An application such as the above will run forever and every clock cycle will execute an instruction constantly consuming power.

The advantage of this model is that data is processed sequentially. This is important when the application uses shared data items. Consider an application consuming data from a serial port. The following model could be implemented:

while (true)
{
CheckForNewData();
if (DataPacketComplete)
{
ProcessData();
}
}

CheckForNewData would prepare data for processing and set the flag to indicate we have data when we have a complete packet. In this way there is no conflict between the producer (CheckForNewData) adding data to a buffer and the consumer (ProcessData) processing the data.

The simplified programming model means that the application is executing instructions continuously. This may not matter for projects powered by mains electricity but does matter for battery powered applications.

  • Pro: Simple to understand programming model.
  • Con: Increased power consumption.

Threads and Interrupts

Threads and interrupts present a more complex model as the application will need to take into consideration the non-linear execution of the application.
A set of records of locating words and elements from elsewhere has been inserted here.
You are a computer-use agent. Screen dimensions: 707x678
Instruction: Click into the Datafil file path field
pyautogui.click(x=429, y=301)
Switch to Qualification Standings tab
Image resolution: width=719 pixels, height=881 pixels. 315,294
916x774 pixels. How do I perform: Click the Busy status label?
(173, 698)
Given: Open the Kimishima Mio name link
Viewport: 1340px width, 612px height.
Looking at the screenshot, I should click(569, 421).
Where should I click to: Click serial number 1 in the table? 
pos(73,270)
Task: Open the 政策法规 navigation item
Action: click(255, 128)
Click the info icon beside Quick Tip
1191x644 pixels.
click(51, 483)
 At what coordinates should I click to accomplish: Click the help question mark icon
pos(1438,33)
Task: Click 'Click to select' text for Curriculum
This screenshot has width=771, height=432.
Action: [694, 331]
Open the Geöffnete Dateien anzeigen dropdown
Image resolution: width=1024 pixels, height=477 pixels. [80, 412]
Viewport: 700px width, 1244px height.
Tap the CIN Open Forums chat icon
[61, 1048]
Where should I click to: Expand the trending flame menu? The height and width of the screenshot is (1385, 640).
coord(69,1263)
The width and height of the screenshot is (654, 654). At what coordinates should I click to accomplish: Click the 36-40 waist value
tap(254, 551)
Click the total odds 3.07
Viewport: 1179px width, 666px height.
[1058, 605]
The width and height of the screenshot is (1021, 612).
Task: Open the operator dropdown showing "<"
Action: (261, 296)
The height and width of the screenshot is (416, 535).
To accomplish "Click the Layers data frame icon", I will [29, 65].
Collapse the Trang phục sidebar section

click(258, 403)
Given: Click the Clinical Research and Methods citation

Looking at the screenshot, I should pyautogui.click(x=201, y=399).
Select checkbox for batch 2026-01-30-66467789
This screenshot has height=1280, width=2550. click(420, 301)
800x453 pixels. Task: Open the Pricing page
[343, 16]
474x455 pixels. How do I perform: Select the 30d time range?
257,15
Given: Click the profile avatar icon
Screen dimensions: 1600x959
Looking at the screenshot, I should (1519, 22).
A typical pattern is:

public static void Main()
{
CreateInterruptProcessors();
SetupAnyTimers();
Thread.Sleep(Timeout.Infinite);
}

CreateInterruptProcessors will create the objects needed to process events such as button press, serial data input, sensor interrupts and similar events.

SetupAnyTimers would setup any periodic tasks, say sending data to an Azure web service once every five minutes.

The final action is to put the application to sleep. The following puts the microcontroller into a low power state:

Thread.Sleep(Timeout.Infinite);

The microcontroller will now wait for data to be generated and interrupts generated. An interrupt or timer signal will put the microcontroller into a higher power state, processing the data generated and then returning to a low power state. This presents an obvious advantage for battery powered applications.

The trade off is the complexity introduced by the asynchronous nature in which data can be generated and processed. This can lead to seemingly random bugs if data production and consumption is not synchronized. More information can be found on the NETMF blog article on Thread Communication and Synchronization.

  • Pros: Power efficient, ideal for battery powered devices.
  • Cons: Application development is more complex.

Hardware

As noted above, NETMF is designed to run on resource constrained systems. These are often microcontrollers (at the time of writing, the Netduino family of boards are using the STM32 series of microcontrollers) which are low speed devices with limited memory and little or no external storage available.

NETMF also provides a method for accessing the hardware on the microcontroller. This ranges from simple General Purpose Input Output (GPIO) pins to supporting higher level protocols such as SPI, I2C and UART.